Saved data entries
☆ ☆ ☆ ☆ ☆ ☆ ☆

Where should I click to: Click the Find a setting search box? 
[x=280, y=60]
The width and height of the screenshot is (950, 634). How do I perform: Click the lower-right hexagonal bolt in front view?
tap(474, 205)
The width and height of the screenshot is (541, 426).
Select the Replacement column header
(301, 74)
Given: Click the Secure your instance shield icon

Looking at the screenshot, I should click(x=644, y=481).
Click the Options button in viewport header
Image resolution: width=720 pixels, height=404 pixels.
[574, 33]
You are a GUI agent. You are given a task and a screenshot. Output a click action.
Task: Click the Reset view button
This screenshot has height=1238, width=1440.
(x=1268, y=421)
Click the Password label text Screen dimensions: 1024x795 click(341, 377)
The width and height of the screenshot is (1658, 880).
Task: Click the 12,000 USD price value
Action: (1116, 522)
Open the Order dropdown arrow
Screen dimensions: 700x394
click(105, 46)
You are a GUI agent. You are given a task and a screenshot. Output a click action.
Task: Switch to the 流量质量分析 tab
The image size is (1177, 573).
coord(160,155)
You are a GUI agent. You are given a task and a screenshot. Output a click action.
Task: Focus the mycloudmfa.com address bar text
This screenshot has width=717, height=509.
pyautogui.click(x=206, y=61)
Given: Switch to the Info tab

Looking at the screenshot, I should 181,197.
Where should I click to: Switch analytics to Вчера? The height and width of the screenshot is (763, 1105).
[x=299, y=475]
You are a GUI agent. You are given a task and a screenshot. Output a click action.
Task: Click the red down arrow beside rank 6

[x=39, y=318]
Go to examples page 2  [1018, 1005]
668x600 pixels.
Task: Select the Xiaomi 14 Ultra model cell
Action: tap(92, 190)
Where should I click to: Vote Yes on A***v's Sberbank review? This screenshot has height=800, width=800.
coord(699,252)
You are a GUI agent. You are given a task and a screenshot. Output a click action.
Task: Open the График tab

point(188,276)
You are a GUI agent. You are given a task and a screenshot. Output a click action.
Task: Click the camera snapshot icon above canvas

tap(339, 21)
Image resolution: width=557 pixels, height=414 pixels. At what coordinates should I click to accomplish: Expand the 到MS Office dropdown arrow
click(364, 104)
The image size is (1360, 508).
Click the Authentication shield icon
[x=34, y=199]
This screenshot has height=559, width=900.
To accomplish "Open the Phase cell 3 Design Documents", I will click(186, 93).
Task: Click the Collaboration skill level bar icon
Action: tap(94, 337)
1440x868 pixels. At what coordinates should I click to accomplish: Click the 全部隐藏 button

☆ ☆ ☆ ☆ ☆ ☆ ☆

• **EXERCISE GOAL**
Copy out only the lines above from the one with "Task: Open the График tab" to the one with "This screenshot has height=559, width=900.", inclusive, exactly as they stand.

• **RESPONSE FOR THIS EXERCISE**
Task: Open the График tab

point(188,276)
You are a GUI agent. You are given a task and a screenshot. Output a click action.
Task: Click the camera snapshot icon above canvas

tap(339, 21)
Image resolution: width=557 pixels, height=414 pixels. At what coordinates should I click to accomplish: Expand the 到MS Office dropdown arrow
click(364, 104)
The image size is (1360, 508).
Click the Authentication shield icon
[x=34, y=199]
This screenshot has height=559, width=900.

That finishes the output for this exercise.